Location: The Great State of Arkansas
5,981 posts, read 15,898,310 times
Reputation: 7531
Quote:
Originally Posted by tamiznluv View Post
Hi, diz. My strength is fine, it's Melanie I am worried about. I have never heard such coldness and no emotion in her voice. She's trying to be strong, but at what cost?
tami, ya know - I don't weigh in here much, but I'm kind of that way - either I'm flapping my wings and the sky is falling, or I go what my family describes as "flat". If there is something semi-serious I might play Chicken Little, but a grave situation causes me to lose all emotion just to get through it. It's like I can't afford myself the luxury of feeling or I just might cave in. I was a police officer for many years and I think it might come from that (but my family says no, I've always been like that). I guess I'm afraid if I allow one little crack in the armor that everything will fall apart, and I may go to bed and never get up again.

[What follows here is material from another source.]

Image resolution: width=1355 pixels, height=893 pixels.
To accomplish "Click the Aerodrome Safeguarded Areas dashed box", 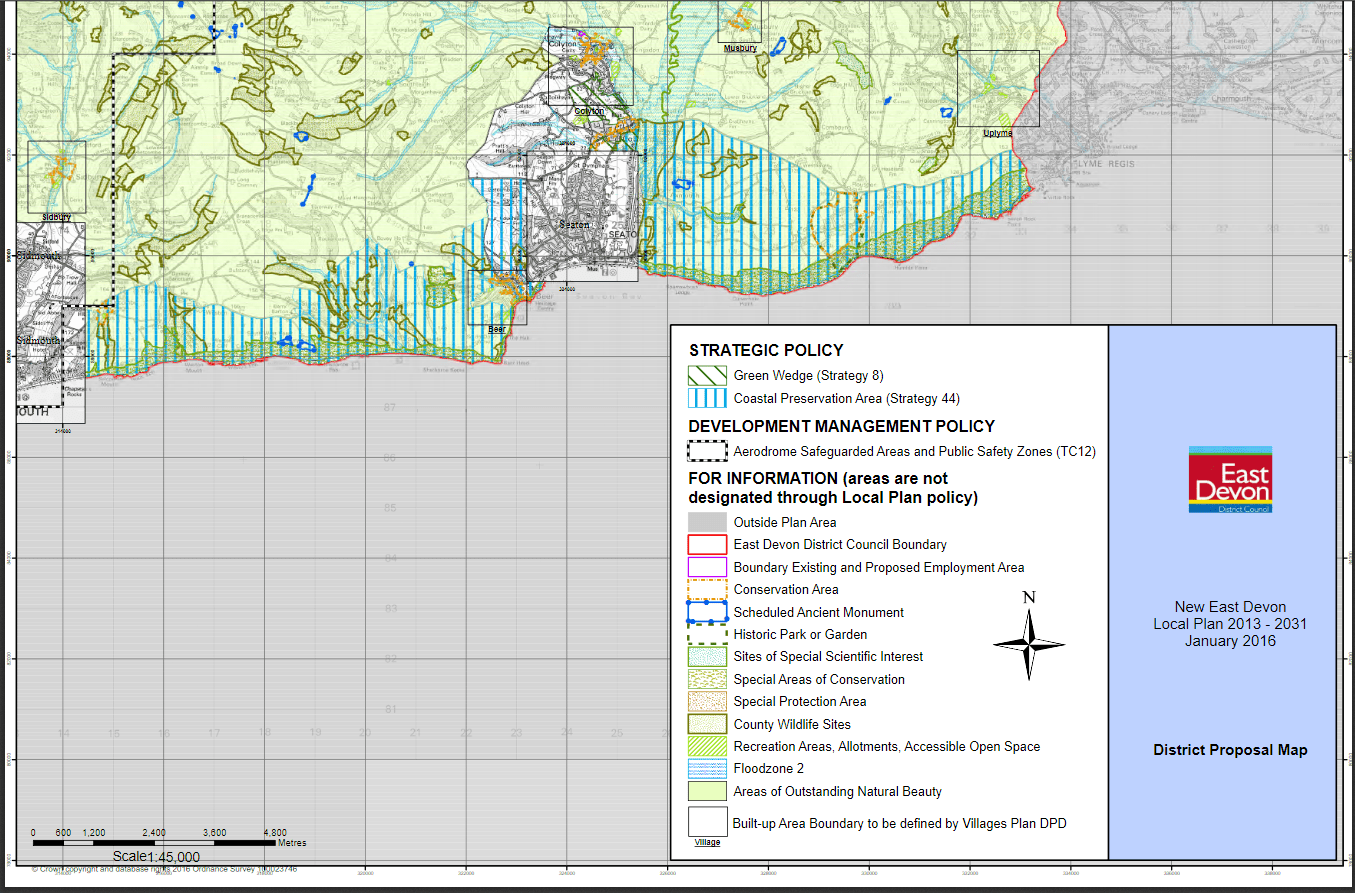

The mind is a powerful thing and allows us to shut down in some areas so we can just keep breathing and do what needs to be done. We break down later, when the pressure isn't quite as intense - and I am sure your daughter is under the most horrible emotional load one could be expected to carry right now. She's in kind of a shock-y state. You could suggest a visit to her doctor if she hasn't been already - s/he may be able to give Melanie something to help settle, but I sort of know her feeling - it's like Novocaine has been poured into your brain and only your autonomic responses are working.

Peace to you, your daughter, your grandchildren, and all whose lives were touched by this tragedy. I'm so very sorry for everyone.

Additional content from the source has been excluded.